More on String Comparisons

Today I added the 'Double metaphone' algorithm to my string comparison toolkit. It's an enhancement to the 'Soundex' function found in many languages today. The main difference in my implementation is that it allows you to determine the maximum length of the key generated.

Using this, I calculate a key for each string, the use the LD algorithm to calc the 'distance' between the keys and get a difference percentage, I then multiply this percentage against the value my LD algorithm creates.

It's had the effect of 'smoothing' the results and making the outcome more predictable. Before, it was possible to have a ‘Percentage of Likeness’ number of 95% or better, yet have the strings be different enough as to be truly different. Now, on those same two strings the number drops to the low 80’s, a number low enough to indicate a human ‘eyeball’ is required.

I’ve also uncovered a new paper on “String Comparison Techniques” that discusses some very sophisticated algorithms to equate the ‘distance’ between two strings. I’ll be talking with the client tomorrow to see how far they want me to take this. I’m hoping they’ll let me run with this, it’s been a fun journey, and I see some very big potential for the knowledge downstream.

Saturday, January 22, 2005

Levenshtein and other stuff

Another week on the contract, and a busy one at that. We had a big meeting with their larger customers and the concept of 'closely matching' text strings was raised.

The original consensus was that it wasn't 'real world possible'... well those of you that know me, know that's a challenge I couldn't resist!

Long story short I wrote a Visual FoxPro (as well as a VB.Net) implementation of the Levenshtein algorithm and modified the return value such that it returned what I've been terming the 'Percentage of Likeness' (POL). The POL allows the user to view that number and based on the level the company has set as an acceptable level of the POL number simply accept the string as 'close enough' and accept it!

Given I returned it to them the morning following the meeting, I got a lot of 'atta-boys' on Friday :) Made for a nice end to a very hectic week.

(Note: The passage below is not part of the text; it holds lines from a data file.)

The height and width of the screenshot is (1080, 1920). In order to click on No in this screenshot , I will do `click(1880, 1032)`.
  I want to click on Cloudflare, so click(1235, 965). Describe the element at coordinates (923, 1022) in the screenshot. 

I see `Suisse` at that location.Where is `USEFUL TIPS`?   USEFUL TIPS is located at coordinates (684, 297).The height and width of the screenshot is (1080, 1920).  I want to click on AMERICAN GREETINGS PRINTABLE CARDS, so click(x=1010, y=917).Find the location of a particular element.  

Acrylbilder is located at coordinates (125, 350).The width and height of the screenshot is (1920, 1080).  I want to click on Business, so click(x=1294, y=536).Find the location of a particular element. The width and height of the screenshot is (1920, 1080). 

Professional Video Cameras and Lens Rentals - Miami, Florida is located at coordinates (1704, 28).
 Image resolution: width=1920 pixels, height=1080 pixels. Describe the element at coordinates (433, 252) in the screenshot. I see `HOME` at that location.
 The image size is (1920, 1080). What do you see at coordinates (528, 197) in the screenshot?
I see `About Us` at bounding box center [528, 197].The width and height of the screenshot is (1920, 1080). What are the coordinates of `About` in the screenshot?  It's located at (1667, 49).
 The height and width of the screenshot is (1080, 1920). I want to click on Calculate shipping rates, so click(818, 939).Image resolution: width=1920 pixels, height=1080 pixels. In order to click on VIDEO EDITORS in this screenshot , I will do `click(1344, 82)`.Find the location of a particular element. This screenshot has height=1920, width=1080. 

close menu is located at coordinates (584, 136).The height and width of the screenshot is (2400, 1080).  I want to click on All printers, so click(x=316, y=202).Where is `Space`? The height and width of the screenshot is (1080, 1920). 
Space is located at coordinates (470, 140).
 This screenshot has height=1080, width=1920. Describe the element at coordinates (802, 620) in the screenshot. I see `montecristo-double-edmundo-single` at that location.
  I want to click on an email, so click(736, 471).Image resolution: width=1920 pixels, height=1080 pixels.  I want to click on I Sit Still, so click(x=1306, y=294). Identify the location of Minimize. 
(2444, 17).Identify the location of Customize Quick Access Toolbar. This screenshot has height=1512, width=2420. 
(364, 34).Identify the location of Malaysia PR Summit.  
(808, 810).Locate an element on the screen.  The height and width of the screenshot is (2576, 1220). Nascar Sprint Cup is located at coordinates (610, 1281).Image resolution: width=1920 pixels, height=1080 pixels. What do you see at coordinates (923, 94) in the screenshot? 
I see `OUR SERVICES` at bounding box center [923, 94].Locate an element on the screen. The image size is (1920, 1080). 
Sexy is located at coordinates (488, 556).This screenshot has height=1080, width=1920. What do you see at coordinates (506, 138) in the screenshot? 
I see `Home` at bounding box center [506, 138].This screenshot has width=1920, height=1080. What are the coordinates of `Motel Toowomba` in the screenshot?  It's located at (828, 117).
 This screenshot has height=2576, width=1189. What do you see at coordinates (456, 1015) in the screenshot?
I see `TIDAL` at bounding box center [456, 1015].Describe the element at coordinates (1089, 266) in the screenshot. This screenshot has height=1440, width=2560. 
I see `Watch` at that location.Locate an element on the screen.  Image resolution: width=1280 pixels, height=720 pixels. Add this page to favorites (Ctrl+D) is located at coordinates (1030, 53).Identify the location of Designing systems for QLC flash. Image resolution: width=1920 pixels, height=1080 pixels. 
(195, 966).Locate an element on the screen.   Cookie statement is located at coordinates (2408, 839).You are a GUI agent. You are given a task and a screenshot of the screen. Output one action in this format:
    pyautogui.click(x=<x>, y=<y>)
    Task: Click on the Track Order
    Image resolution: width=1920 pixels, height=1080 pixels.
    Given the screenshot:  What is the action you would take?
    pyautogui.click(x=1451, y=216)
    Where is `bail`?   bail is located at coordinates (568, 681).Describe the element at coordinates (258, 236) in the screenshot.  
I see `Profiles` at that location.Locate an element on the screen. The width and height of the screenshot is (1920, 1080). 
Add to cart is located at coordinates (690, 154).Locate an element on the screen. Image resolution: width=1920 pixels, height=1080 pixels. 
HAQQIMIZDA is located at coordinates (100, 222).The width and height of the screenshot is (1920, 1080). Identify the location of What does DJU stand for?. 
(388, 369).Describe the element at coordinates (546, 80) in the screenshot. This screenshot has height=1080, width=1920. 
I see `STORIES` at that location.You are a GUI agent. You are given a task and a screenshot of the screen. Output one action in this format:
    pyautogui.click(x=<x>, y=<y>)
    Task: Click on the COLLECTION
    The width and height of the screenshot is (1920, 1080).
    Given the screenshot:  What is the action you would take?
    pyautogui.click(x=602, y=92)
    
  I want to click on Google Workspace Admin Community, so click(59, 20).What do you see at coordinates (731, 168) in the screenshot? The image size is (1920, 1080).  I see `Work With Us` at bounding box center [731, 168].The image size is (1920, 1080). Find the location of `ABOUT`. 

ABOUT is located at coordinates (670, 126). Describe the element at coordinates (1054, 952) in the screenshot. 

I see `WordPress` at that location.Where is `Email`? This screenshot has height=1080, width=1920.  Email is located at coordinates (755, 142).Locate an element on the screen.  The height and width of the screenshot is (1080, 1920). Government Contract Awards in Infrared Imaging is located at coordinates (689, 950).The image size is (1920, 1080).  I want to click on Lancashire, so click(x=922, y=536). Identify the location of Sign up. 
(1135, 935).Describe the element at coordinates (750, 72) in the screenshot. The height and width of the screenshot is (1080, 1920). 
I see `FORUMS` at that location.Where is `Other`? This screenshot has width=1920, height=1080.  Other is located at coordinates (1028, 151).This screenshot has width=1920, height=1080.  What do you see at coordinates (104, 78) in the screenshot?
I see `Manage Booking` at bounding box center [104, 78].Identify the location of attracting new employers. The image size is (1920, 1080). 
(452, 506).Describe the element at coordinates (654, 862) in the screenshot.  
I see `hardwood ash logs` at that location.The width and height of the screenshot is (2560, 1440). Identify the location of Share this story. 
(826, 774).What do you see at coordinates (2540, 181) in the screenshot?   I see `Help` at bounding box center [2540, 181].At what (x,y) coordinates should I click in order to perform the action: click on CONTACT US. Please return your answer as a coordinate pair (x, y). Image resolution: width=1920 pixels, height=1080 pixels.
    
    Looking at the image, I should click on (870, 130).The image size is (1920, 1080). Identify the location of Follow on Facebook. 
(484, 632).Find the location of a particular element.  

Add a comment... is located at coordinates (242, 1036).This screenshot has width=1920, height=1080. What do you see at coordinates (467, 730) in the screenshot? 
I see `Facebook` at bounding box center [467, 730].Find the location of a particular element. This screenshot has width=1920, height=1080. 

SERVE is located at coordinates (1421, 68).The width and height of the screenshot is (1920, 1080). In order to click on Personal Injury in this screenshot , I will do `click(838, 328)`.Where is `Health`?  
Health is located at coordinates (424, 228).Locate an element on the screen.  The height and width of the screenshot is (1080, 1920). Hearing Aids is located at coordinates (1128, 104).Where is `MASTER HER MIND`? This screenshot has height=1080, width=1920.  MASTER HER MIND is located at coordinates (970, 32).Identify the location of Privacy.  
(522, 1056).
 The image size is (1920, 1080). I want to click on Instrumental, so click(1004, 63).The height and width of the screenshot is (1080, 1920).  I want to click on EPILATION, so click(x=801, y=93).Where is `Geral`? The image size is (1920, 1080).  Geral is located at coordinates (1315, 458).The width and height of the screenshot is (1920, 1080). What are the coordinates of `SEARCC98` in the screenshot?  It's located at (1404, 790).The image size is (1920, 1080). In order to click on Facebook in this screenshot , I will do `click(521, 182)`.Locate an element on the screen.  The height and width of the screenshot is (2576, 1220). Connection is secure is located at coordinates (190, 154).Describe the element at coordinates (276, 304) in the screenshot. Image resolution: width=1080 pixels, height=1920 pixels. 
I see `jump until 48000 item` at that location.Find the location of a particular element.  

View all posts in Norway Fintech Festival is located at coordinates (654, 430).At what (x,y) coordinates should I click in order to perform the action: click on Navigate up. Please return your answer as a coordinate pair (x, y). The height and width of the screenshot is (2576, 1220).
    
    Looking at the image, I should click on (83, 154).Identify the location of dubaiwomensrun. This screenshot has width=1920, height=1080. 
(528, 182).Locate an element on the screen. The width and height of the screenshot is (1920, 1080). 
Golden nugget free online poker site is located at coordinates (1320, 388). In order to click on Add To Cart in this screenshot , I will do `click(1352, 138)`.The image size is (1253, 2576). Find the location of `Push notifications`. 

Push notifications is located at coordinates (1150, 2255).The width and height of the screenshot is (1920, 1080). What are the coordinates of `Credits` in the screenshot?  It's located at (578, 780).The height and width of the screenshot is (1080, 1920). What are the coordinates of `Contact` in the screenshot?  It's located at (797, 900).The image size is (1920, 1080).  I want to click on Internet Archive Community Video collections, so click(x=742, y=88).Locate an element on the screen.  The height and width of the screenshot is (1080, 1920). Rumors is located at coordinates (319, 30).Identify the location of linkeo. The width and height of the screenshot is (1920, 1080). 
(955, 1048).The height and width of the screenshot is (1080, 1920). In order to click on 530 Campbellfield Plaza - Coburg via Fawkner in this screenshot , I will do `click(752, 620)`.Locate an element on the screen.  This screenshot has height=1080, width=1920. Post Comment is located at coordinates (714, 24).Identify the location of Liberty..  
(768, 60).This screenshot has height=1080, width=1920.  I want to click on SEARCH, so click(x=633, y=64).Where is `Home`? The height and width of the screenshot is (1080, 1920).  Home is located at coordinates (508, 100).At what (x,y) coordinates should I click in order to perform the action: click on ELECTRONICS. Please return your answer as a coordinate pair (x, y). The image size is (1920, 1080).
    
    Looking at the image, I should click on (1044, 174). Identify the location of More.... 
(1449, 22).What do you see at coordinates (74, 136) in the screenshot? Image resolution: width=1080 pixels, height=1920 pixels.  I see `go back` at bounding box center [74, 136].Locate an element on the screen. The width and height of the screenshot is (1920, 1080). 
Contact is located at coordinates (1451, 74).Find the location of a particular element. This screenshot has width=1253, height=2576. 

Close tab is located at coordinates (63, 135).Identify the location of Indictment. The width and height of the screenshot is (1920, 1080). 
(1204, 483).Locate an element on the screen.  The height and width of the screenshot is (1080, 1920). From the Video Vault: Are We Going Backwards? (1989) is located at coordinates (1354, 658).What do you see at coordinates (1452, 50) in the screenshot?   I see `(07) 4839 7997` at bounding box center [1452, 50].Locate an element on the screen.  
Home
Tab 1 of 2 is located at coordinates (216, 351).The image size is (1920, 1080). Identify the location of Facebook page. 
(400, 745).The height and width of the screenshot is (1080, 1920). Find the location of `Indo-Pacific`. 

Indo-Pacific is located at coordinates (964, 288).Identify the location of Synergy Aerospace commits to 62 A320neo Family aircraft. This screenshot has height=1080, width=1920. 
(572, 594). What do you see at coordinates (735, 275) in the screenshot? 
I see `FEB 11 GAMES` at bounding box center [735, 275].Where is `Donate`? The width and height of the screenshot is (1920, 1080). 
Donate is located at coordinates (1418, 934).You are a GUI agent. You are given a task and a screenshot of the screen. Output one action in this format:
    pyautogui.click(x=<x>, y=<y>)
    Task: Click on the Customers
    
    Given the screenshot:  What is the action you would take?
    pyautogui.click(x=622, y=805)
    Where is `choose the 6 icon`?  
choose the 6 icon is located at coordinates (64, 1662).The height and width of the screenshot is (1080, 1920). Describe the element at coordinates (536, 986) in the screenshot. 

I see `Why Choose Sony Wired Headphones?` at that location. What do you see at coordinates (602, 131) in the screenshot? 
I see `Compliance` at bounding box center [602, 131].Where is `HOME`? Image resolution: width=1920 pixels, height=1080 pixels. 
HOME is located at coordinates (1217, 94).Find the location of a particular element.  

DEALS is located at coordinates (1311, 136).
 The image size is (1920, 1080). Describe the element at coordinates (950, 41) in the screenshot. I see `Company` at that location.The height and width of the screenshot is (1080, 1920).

I'm going to miss this client when the project is finished (end of February at this point) as it's been very challenging, yet they leave me alone to actually produce what they've requested, not at all that common these days. Most projects remind me of the show 'American Hot Rod', where too much is never enough!! This one has high expectations, but delivers the time and resources to actually make it happen!

Next week I'll be sifting through about a quarter of a million customer records using the new algorithm to find items that are potential duplicate entries based on the POL of the address strings... should be very interesting stuff!

-Bill

Thursday, January 06, 2005

All in a day....

Had a meeting today... where they changed the spec on the project..again :)

They added an additional tier of responsibilities.. almost like I was an employee. It's funny sometimes how entrenched a contract person can become, when their time at the company is limited.

Don't get me wrong, I'm flattered by the additional responsibility, and the possiblity that this could extend the contract further, it's certainly easier to extend the one you have than find another!!

I also made a couple of interesting Visual FoxPro discoveries this week, not the least of which was the ability to programmatically create private data sessions! Without a form or form set. This has the potential to cut thousands of lines of 'houskeeping code' from applications!! You simply define the private session, open all the tables/DBC's within that session and when you exit the program you're dropped right back where you were, same table, same position!! Sweet!

I find myself wishing that there was more opportunity on this project to explore the .NET world though. The more I work in that environment, the more impressed, and intrigued with it I am.

I suppose I'll have to keep working on the .Net library and count on the possibility that the next gig will allow me to put it to use!

-Bill

Monday, January 03, 2005

The New Year

Well, it's the start of another New year, and this time I thought I'd actually give this 'blogging' thing a try.

The idea (at least initially) is for me to 'log' the work related events and projects here. The success or failure of the various endeavors, and hopefully learn something as I look back. If my accounts of the software development process help some others along the way, all the better.

As I learn more about this process (blogging) and what this particular site is capable of, I hope to be able to let others share their experiences here as well.

That's it for today as I'm not working and have some work to do in the garage. I'm rebuilding a '78 Chevy pickup... Well 'disassembling' is a better description of where I am in the process at the moment!!